This is what I think happened: We almost got a rare taste of what we keep insisting video games can be. Meaningful. Emotional. Thought-provoking. Artful. And – this is key – different. The trailer made us wonder if it would be different not just in its story, but in gameplay, each component complementing the other.
When was the last time you saw a major console release that told a grand story and really played differently? The first title that comes to mind for me is Heavy Rain – a deeply flawed title to be sure, but so much broader in its story, in its scenes, in the ways that you could interact with its world, than perhaps any of its peers. Other games map one or two constantly repeated actions to each button – press RT to shoot, X to reload, A to jump, over and over again – but Heavy Rain had us cradling a baby to sleep, searching a crime scene for clues, escaping a car in a wrecker. The controls didn’t always work very well, but the approach meant that we got a real story rather than the same action scene played out over and over again in different settings. No wonder that so many who saw Dead Island’s trailer speculated that it might be “Heavy Rain with zombies” – we haven’t really seen other games attempt any story with quite so much range in emotion and content, successful or otherwise. We expected something more than another game about whacking monsters with blunt instruments.

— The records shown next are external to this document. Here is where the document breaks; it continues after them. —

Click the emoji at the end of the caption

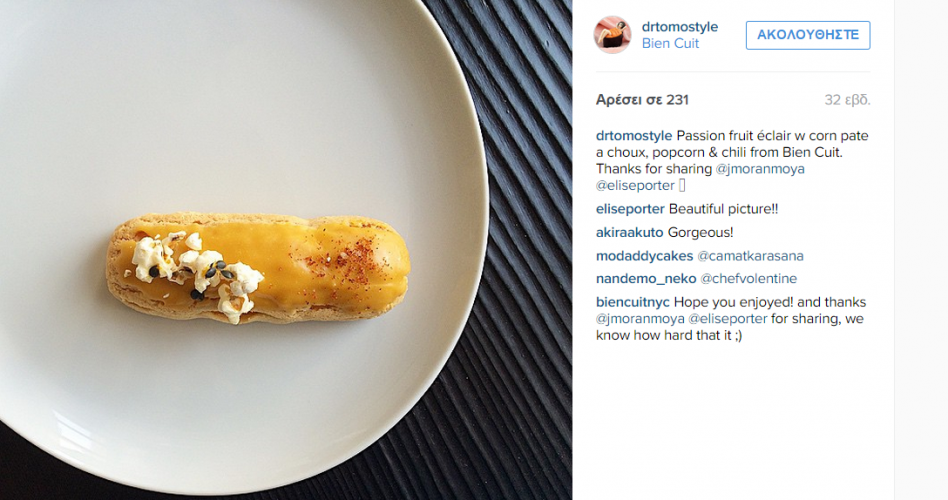tap(682, 186)
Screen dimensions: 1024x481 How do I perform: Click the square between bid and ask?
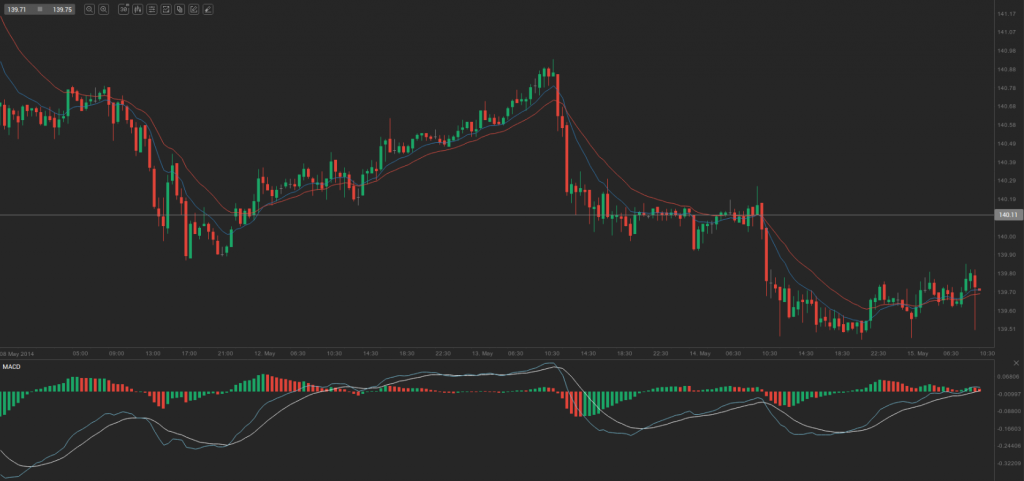40,10
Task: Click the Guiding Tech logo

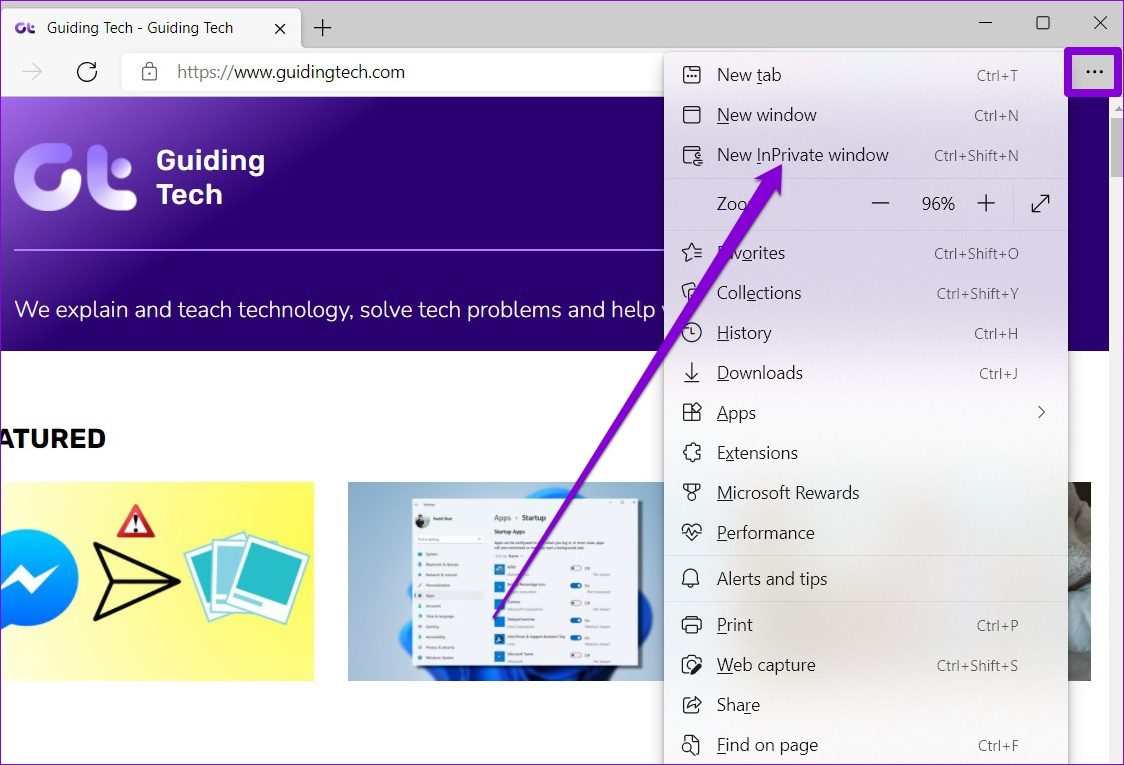Action: point(140,177)
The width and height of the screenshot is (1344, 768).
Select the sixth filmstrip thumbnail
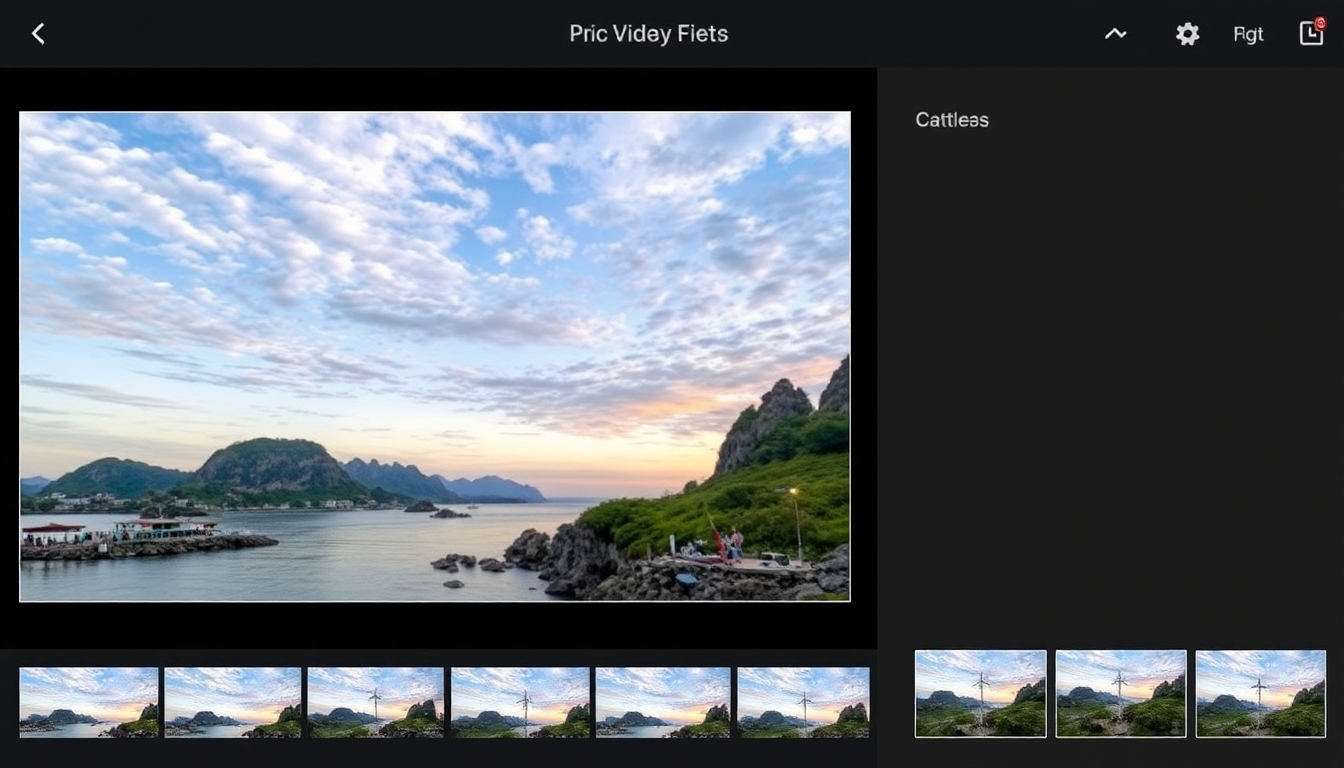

I don’t think we can really hold it against Techland for not meeting our expectations with Dead Island. It’s a rare developer that can risk a AAA console release that bears practically no resemblance to any known genre of gameplay. After all, it’s something of a truism among critics and developers that a game with a good story but cruddy gameplay isn’t worth playing, whereas a game with a cruddy story can still be playable. And it sounds like Dead Island is playable, at least.
I think it’s worth noting, though, that so many of us really hoped for this to be that other game, that special and different game. There’s an audience waiting for this, and I suspect that the developer who finally pulls it off will be celebrated and imitated for years to come – with or without the zombies.